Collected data
*** Block opens ***

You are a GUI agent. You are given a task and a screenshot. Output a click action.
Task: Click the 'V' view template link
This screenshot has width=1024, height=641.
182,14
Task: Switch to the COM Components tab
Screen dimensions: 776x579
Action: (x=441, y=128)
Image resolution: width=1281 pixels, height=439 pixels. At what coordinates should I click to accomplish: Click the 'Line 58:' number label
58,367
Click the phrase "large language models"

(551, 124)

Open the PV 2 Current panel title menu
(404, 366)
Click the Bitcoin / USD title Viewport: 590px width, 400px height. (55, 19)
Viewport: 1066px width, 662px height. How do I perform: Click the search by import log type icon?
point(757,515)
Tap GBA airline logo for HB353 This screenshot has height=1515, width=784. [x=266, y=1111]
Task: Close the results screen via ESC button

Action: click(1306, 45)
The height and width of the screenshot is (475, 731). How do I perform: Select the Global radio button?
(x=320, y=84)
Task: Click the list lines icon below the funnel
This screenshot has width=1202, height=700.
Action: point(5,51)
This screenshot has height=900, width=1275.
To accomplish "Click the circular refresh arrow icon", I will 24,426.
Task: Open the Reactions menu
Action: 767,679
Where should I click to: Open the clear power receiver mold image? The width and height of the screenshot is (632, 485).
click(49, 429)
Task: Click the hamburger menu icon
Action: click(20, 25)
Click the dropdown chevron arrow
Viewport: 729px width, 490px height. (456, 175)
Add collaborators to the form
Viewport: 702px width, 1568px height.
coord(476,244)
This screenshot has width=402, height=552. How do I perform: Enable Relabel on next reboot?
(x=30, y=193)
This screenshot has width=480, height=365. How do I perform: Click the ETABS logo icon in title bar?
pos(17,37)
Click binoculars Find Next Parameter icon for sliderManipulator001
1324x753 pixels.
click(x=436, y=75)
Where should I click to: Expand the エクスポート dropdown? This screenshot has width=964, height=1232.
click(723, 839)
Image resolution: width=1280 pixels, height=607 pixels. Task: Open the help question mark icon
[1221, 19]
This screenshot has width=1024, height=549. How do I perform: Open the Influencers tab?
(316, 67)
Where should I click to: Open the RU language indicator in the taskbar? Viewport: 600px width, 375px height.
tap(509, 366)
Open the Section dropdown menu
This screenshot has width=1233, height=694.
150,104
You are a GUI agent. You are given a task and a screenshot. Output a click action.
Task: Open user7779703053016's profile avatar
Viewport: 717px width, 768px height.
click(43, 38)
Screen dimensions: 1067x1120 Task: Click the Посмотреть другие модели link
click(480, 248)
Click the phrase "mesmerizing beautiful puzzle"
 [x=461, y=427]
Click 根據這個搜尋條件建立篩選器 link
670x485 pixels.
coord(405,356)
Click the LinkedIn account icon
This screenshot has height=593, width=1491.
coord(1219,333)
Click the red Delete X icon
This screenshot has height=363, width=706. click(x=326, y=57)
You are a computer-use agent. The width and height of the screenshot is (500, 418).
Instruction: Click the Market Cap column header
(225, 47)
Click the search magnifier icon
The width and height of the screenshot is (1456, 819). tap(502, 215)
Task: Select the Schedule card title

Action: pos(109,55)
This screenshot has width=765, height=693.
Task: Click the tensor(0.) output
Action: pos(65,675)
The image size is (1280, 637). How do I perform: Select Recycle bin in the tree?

*** Block closes ***

- _About this exercise_
Now repeat the data exactly, keeping every line.

- _Written solution_
You are a GUI agent. You are given a task and a screenshot. Output a click action.
Task: Click the 'V' view template link
This screenshot has width=1024, height=641.
182,14
Task: Switch to the COM Components tab
Screen dimensions: 776x579
Action: (x=441, y=128)
Image resolution: width=1281 pixels, height=439 pixels. At what coordinates should I click to accomplish: Click the 'Line 58:' number label
58,367
Click the phrase "large language models"

(551, 124)

Open the PV 2 Current panel title menu
(404, 366)
Click the Bitcoin / USD title Viewport: 590px width, 400px height. (55, 19)
Viewport: 1066px width, 662px height. How do I perform: Click the search by import log type icon?
point(757,515)
Tap GBA airline logo for HB353 This screenshot has height=1515, width=784. [x=266, y=1111]
Task: Close the results screen via ESC button

Action: click(1306, 45)
The height and width of the screenshot is (475, 731). How do I perform: Select the Global radio button?
(x=320, y=84)
Task: Click the list lines icon below the funnel
This screenshot has width=1202, height=700.
Action: point(5,51)
This screenshot has height=900, width=1275.
To accomplish "Click the circular refresh arrow icon", I will 24,426.
Task: Open the Reactions menu
Action: 767,679
Where should I click to: Open the clear power receiver mold image? The width and height of the screenshot is (632, 485).
click(49, 429)
Task: Click the hamburger menu icon
Action: click(20, 25)
Click the dropdown chevron arrow
Viewport: 729px width, 490px height. (456, 175)
Add collaborators to the form
Viewport: 702px width, 1568px height.
coord(476,244)
This screenshot has width=402, height=552. How do I perform: Enable Relabel on next reboot?
(x=30, y=193)
This screenshot has width=480, height=365. How do I perform: Click the ETABS logo icon in title bar?
pos(17,37)
Click binoculars Find Next Parameter icon for sliderManipulator001
1324x753 pixels.
click(x=436, y=75)
Where should I click to: Expand the エクスポート dropdown? This screenshot has width=964, height=1232.
click(723, 839)
Image resolution: width=1280 pixels, height=607 pixels. Task: Open the help question mark icon
[1221, 19]
This screenshot has width=1024, height=549. How do I perform: Open the Influencers tab?
(316, 67)
Where should I click to: Open the RU language indicator in the taskbar? Viewport: 600px width, 375px height.
tap(509, 366)
Open the Section dropdown menu
This screenshot has width=1233, height=694.
150,104
You are a GUI agent. You are given a task and a screenshot. Output a click action.
Task: Open user7779703053016's profile avatar
Viewport: 717px width, 768px height.
click(43, 38)
Screen dimensions: 1067x1120 Task: Click the Посмотреть другие модели link
click(480, 248)
Click the phrase "mesmerizing beautiful puzzle"
 [x=461, y=427]
Click 根據這個搜尋條件建立篩選器 link
670x485 pixels.
coord(405,356)
Click the LinkedIn account icon
This screenshot has height=593, width=1491.
coord(1219,333)
Click the red Delete X icon
This screenshot has height=363, width=706. click(x=326, y=57)
You are a computer-use agent. The width and height of the screenshot is (500, 418).
Instruction: Click the Market Cap column header
(225, 47)
Click the search magnifier icon
The width and height of the screenshot is (1456, 819). tap(502, 215)
Task: Select the Schedule card title

Action: pos(109,55)
This screenshot has width=765, height=693.
Task: Click the tensor(0.) output
Action: pos(65,675)
The image size is (1280, 637). How do I perform: Select Recycle bin in the tree?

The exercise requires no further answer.